Experiments in Consciousness: The Neuro Disciplines in the 1950s

Seminar with Prof. Andreas Killen (The City College of New York).

The isolation chamber designed in Donald Hebb’s lab, McGill University.

The isolation chamber designed in Donald Hebb’s lab, McGill University.

The middle of the twentieth century was a watershed moment in the history of brain science. New technologies like EEG encouraged clinicians and researchers in neurophysiology, neurosurgery, and neuropsychology in the belief that they stood at the threshold of epochal developments in the understanding of epilepsy, mental illness, memory, learning, and perception. In making the brain an “explorable organ” these figures began the process of mapping the neural coordinates of important features of consciousness.

But this period was also part of what Eric Hobsbawm called “the age of extremes,” and in which considerable research was done on the human organism’s response to extreme states.
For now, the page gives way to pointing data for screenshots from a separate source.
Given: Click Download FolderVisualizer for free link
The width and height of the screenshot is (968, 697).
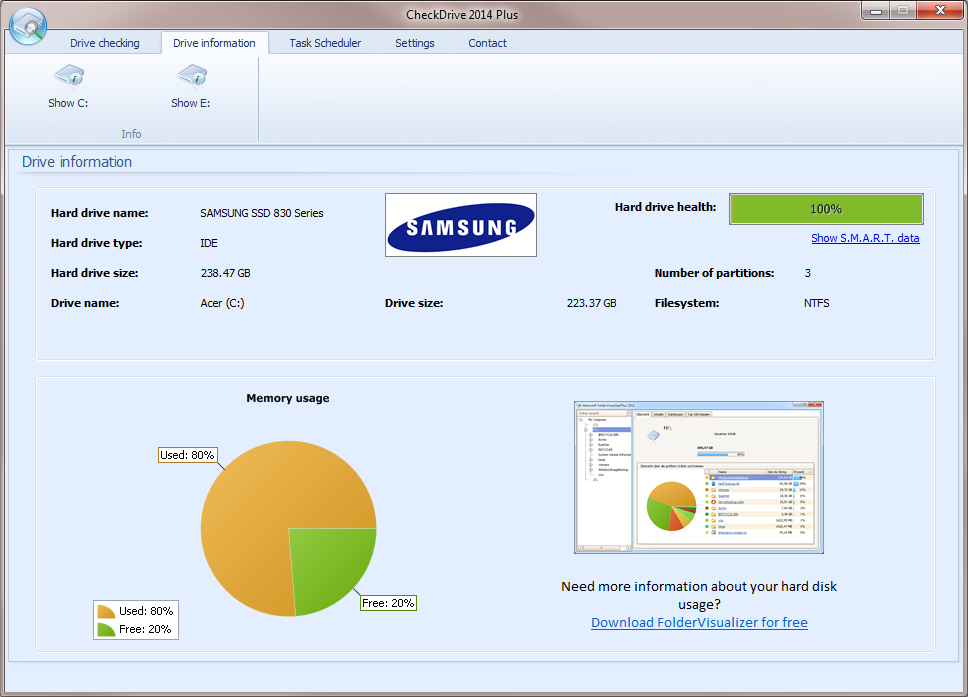Looking at the screenshot, I should tap(699, 622).
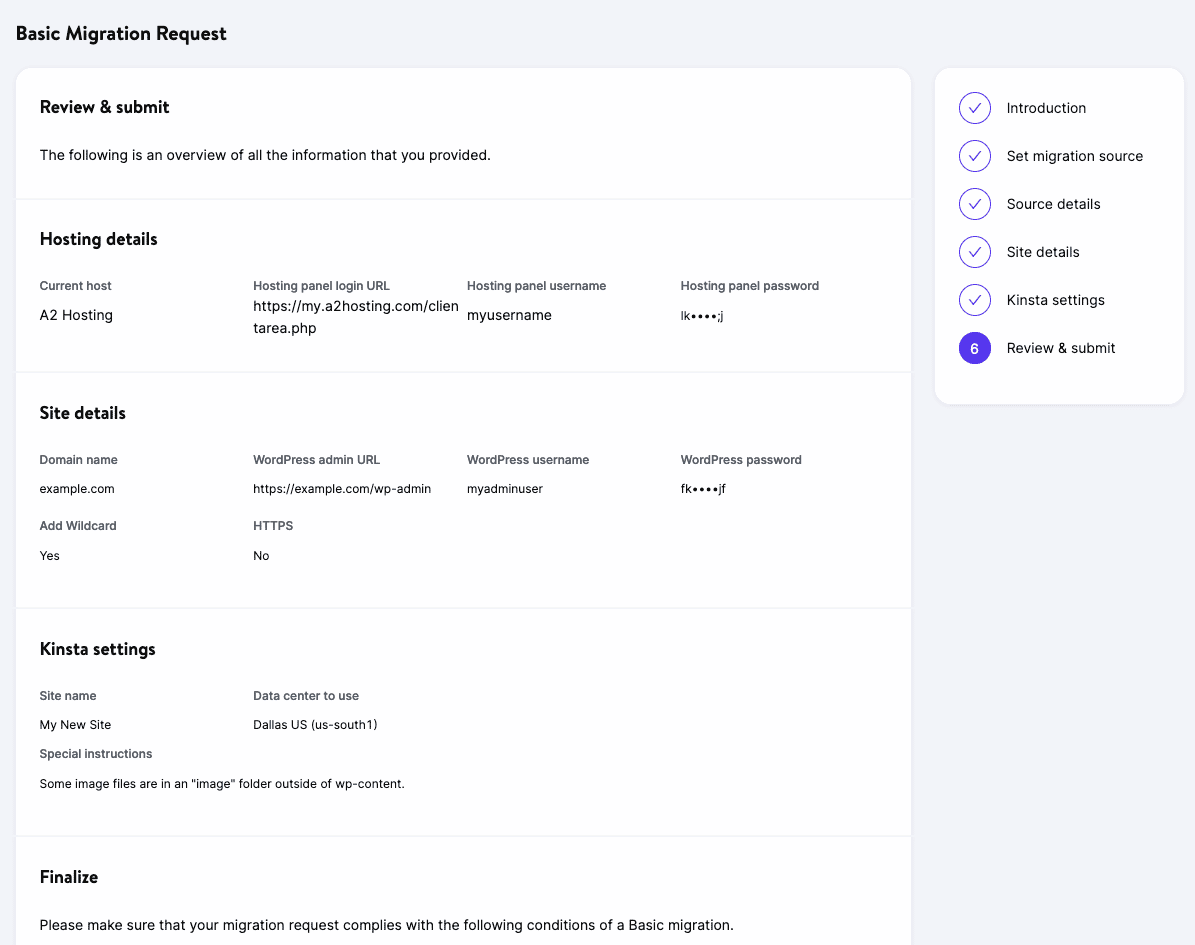1195x945 pixels.
Task: Select Kinsta settings in the progress sidebar
Action: point(1055,300)
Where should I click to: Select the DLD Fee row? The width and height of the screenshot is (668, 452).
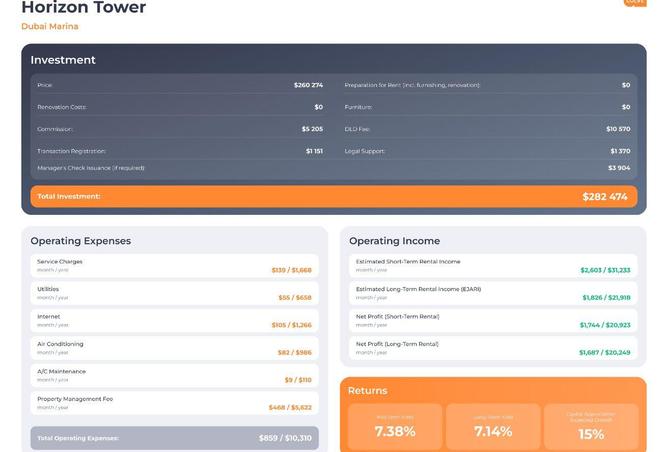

New understandings of the brain became part of the history of the early Cold War, and amid these circumstances the dream of a revolutionary new science of brain and behavior took on notably dark features. This is illustrated, for instance, by the way that neuropsychologist Donald Hebb’s research on sensory deprivation become central to Western investigations into Communist interrogation practices. This paper will both explore these entanglements and will also suggest that attention to them has prevented a proper appreciation of the contribution that Hebb’s isolation research made to the cognitive revolution that is his lasting legacy. 

Bio

Andreas Killen specializes in the cultural and intellectual history of modern Europe, especially Germany. He is the author of Berlin Electropolis: Shock, Nerves, and German Modernity (University of California Press 2006) and Homo Cinematicus: Science, Motion Pictures, and the Making of Modern Germany (University of Pennsylvania Press, 2017).